President Trump on Monday renewed his threat to impose tariffs on movies made overseas, but also suggested he would offer “low-interest bonds” to stimulate domestic production.
In an interview with the New York Post, the president did not explain his proposal, but said he was still considering reducing production.
“I especially want to bring the movie business back to Los Angeles,” he said.
Hollywood unions and producers have been lobbying the administration for a year to create a federal film incentive to compete with similar production incentives in Britain, Canada and elsewhere. Such subsidies are structured as tax credits or rebates that significantly reduce the cost of production in a particular region, and are not structured as loans that must be repaid.
President Trump has twice threatened to impose 100% tariffs on films made overseas, but he has not explained how that would work or what legal authority would allow it.
“The American film industry is dying very quickly,” he wrote in Truth Social in May, threatening films made on “foreign soil” and causing mild panic among filmmakers working abroad. But when he reiterated his tariff threat in September, the industry reacted with a collective shrug.

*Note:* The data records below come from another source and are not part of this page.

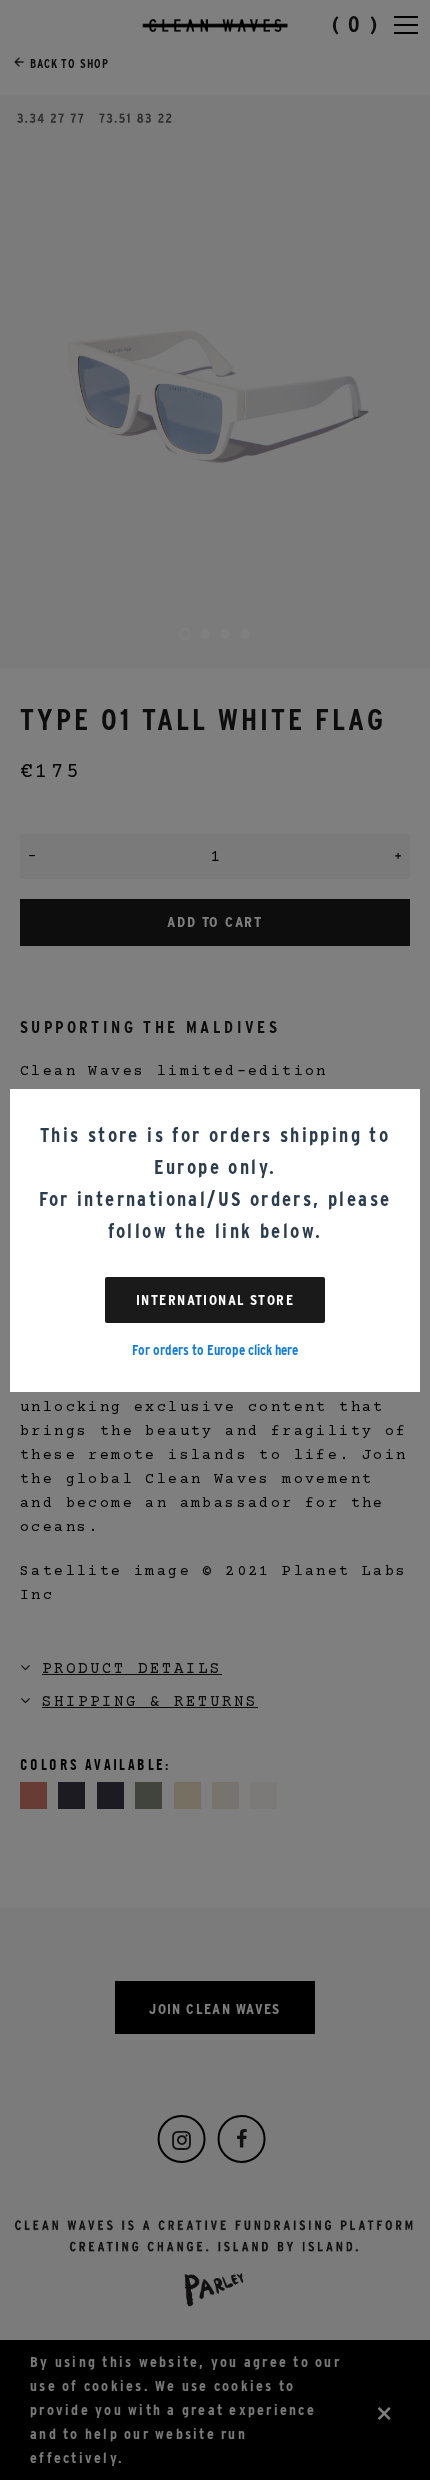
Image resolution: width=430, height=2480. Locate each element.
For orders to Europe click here (215, 1350)
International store (215, 1300)
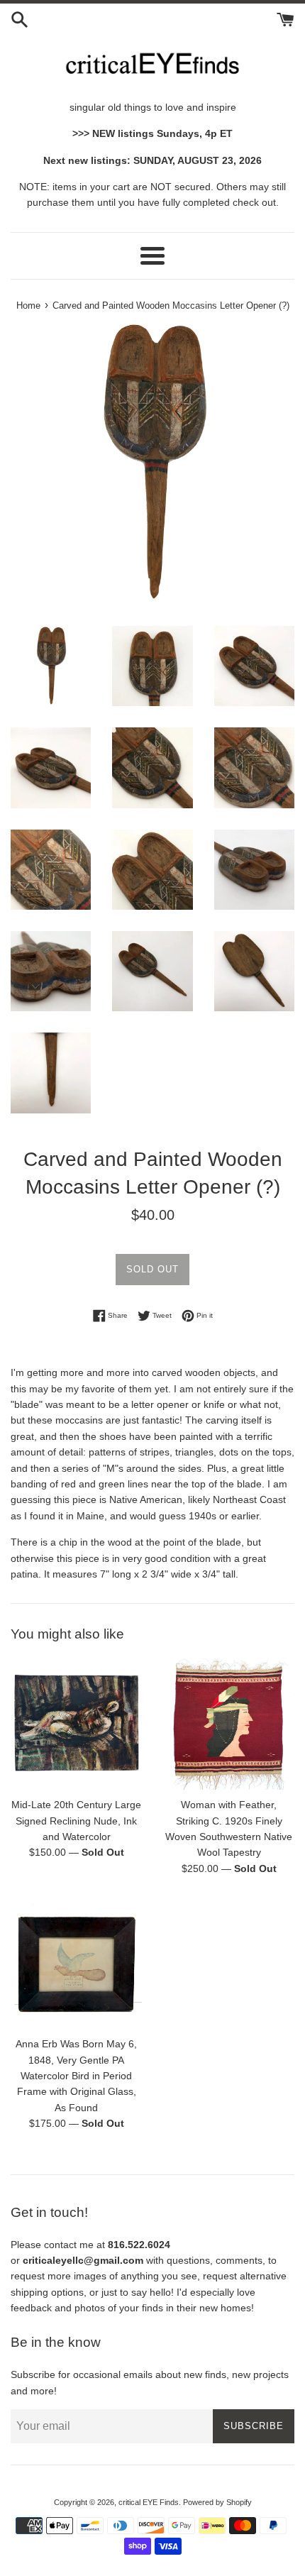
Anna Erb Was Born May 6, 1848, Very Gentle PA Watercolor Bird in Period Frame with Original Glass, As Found (76, 2075)
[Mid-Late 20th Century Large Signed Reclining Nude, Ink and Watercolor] (76, 1724)
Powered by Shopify (217, 2502)
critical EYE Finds (148, 2502)
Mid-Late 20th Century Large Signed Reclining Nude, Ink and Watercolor (76, 1820)
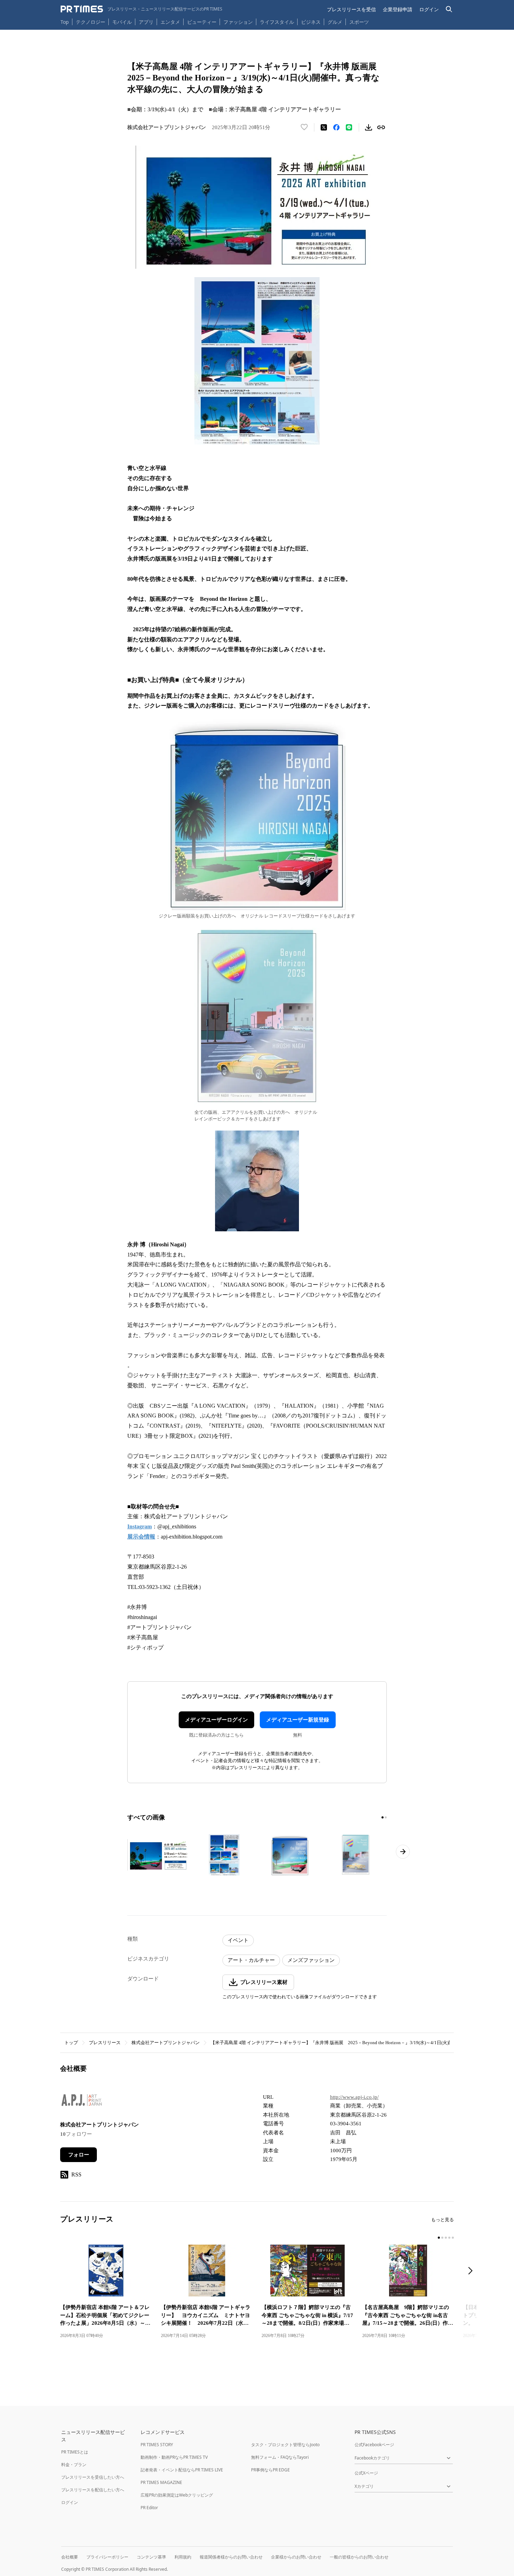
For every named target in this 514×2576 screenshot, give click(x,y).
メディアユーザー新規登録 (297, 1720)
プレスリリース (105, 2042)
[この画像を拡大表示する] (158, 1854)
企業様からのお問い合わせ (296, 2557)
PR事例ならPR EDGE (270, 2470)
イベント (238, 1940)
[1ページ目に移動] (382, 1817)
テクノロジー (90, 22)
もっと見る (442, 2219)
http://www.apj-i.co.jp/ (354, 2097)
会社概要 (69, 2557)
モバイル (122, 22)
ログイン (429, 9)
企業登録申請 (397, 9)
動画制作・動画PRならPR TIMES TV (174, 2457)
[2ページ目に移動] (386, 1817)
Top (64, 22)
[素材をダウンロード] (368, 127)
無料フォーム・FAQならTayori (280, 2457)
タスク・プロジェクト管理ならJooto (285, 2445)
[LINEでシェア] (349, 127)
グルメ (335, 22)
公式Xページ (366, 2473)
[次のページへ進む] (403, 1852)
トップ (71, 2042)
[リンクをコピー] (381, 127)
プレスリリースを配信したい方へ (92, 2490)
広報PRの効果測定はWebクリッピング (177, 2495)
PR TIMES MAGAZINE (161, 2482)
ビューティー (201, 22)
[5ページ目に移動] (453, 2238)
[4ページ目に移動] (449, 2238)
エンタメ (170, 22)
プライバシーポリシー (107, 2557)
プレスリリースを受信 (351, 9)
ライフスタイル (277, 22)
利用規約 (182, 2557)
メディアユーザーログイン (216, 1720)
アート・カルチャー (251, 1960)
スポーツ (359, 22)
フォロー (78, 2155)
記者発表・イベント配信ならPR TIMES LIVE (182, 2470)
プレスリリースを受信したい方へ (92, 2477)
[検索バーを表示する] (449, 9)
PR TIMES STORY (157, 2445)
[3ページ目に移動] (446, 2238)
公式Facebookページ (374, 2445)
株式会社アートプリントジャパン (165, 2042)
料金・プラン (73, 2465)
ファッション (238, 22)
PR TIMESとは (74, 2452)
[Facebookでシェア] (336, 127)
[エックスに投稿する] (323, 127)
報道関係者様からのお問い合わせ (231, 2557)
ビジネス (311, 22)
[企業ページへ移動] (82, 2102)
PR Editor (149, 2508)
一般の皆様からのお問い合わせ (359, 2557)
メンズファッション (311, 1960)
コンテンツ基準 (151, 2557)
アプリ (146, 22)
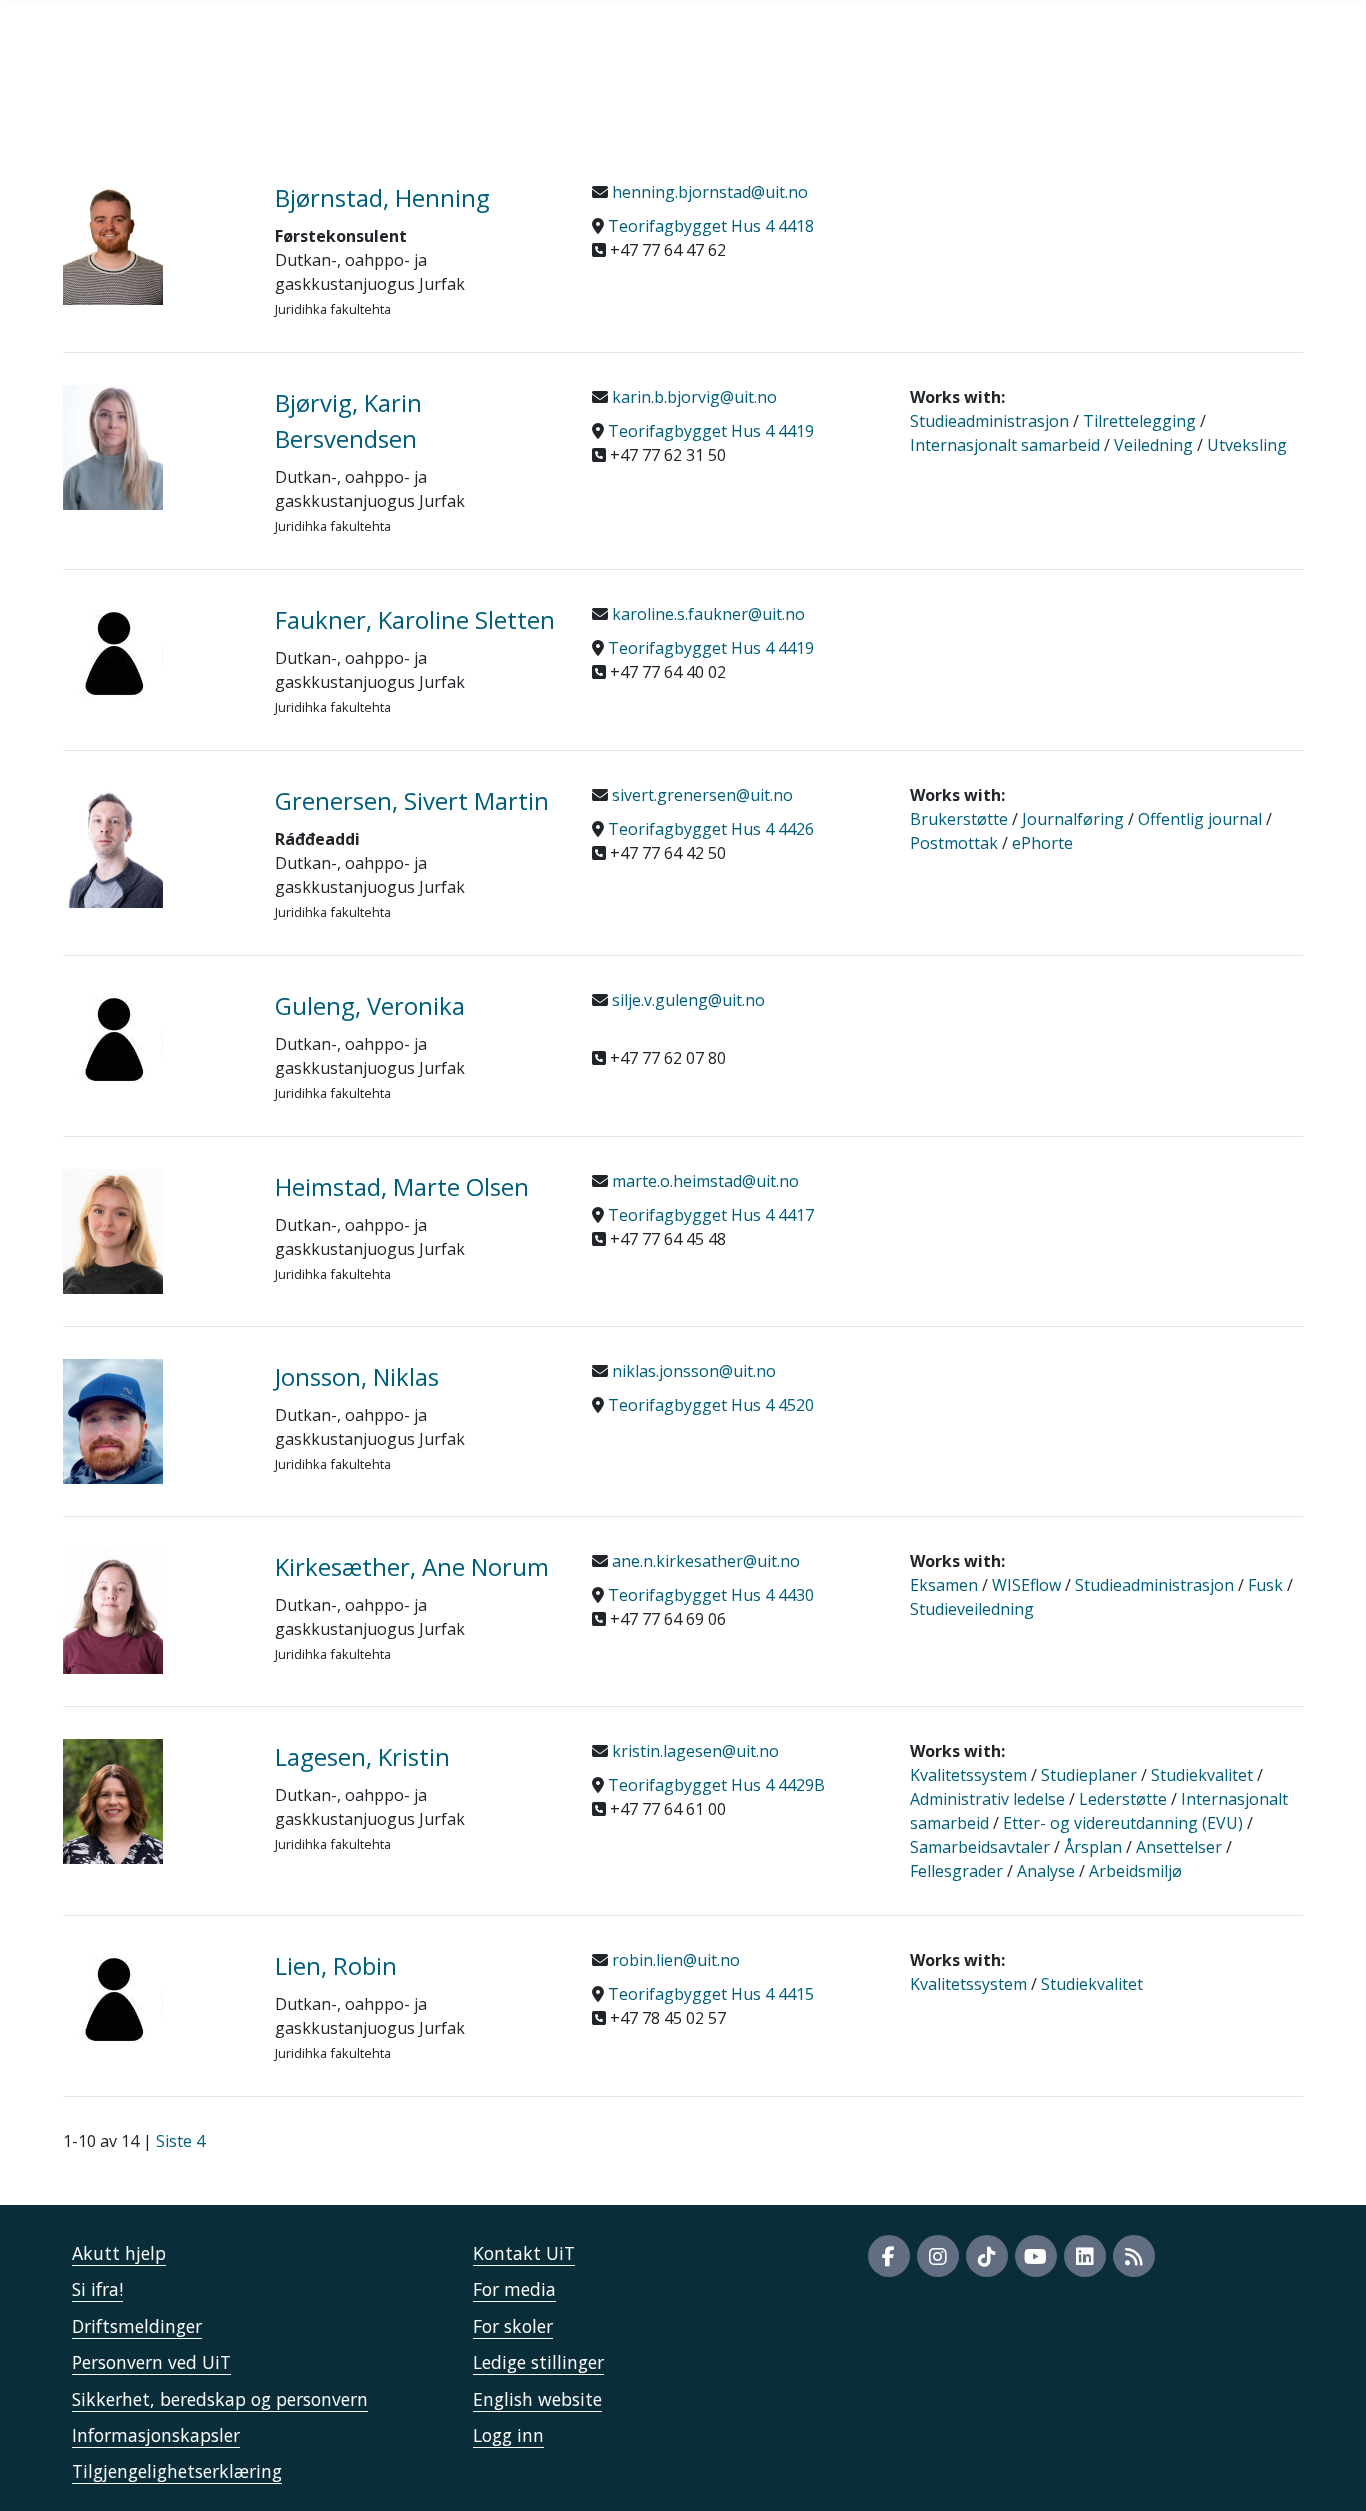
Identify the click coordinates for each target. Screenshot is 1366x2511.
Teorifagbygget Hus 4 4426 (711, 829)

“The heat is back again,” one producer told Variety.
President Trump’s first threat came after a meeting with actor Jon Voight, whom Trump named as one of three “special ambassadors” to Hollywood. Voight and two producer friends, Stephen Paul and Scott Karol, developed a plan for the industry that included ideas for federal incentives, credits, and tariffs.
President Trump has so far only supported tariffs, but he also mentioned bonds in an interview with the New York Post’s new California Post, which debuted Monday.
“So I’m going to impose tariffs and issue bonds, some bonds, some low-interest bonds for the film industry. We’ll take it back,” he told the Post.
Sen. Adam Schiff and other members of Congress have been working on the idea of establishing federal production incentives. California Gov. Gavin Newsom last year asked President Trump to expand the state’s tax credit for production to $750 million and support federal incentives that would be 10 times that amount.
Hollywood unions have applauded President Trump’s attention to the issue, but they are trying to shift his attention to a more limited goal of extending and reauthorizing federal tax credits that help producers.
The film association declined to comment.